> _WHAT TO DO_
Copy out exactly the stretch of the listing below that begins at the line containing "Given: Click the" and ends at the line containing "You are a GUI", and copy nothing outside it.

RECORDS FOR THIS EXERCISE Block Start

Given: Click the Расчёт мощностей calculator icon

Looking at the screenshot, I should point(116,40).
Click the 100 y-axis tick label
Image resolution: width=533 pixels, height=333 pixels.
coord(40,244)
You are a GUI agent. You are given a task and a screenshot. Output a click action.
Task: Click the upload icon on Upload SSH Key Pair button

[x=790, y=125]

RECORDS FOR THIS EXERCISE Block End
RECORDS FOR THIS EXERCISE Block Start

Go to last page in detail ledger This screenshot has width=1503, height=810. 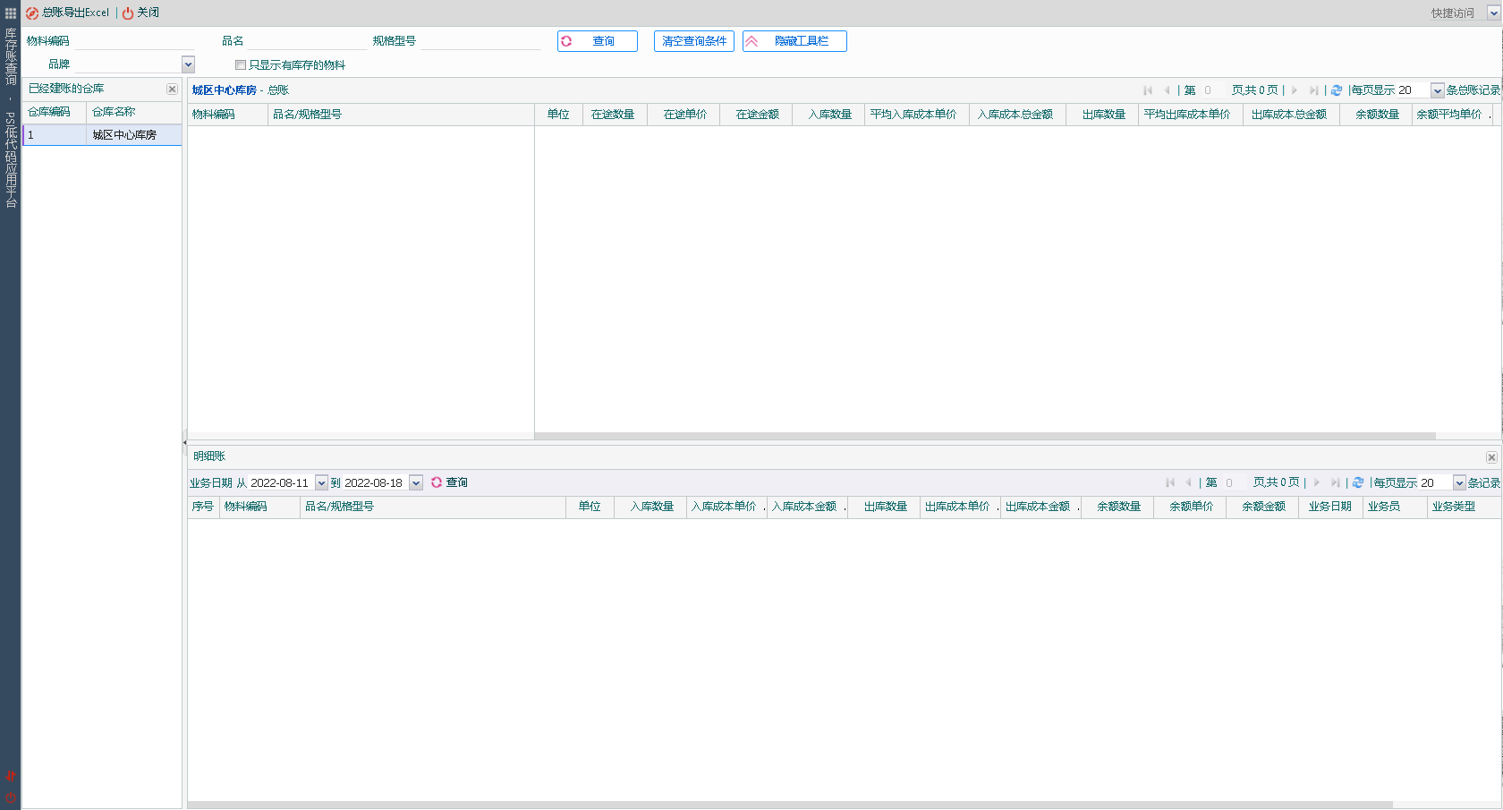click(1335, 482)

RECORDS FOR THIS EXERCISE Block End

> _SOLVED PROBLEM_
Given: Click the Расчёт мощностей calculator icon

Looking at the screenshot, I should point(116,40).
Click the 100 y-axis tick label
Image resolution: width=533 pixels, height=333 pixels.
coord(40,244)
You are a GUI agent. You are given a task and a screenshot. Output a click action.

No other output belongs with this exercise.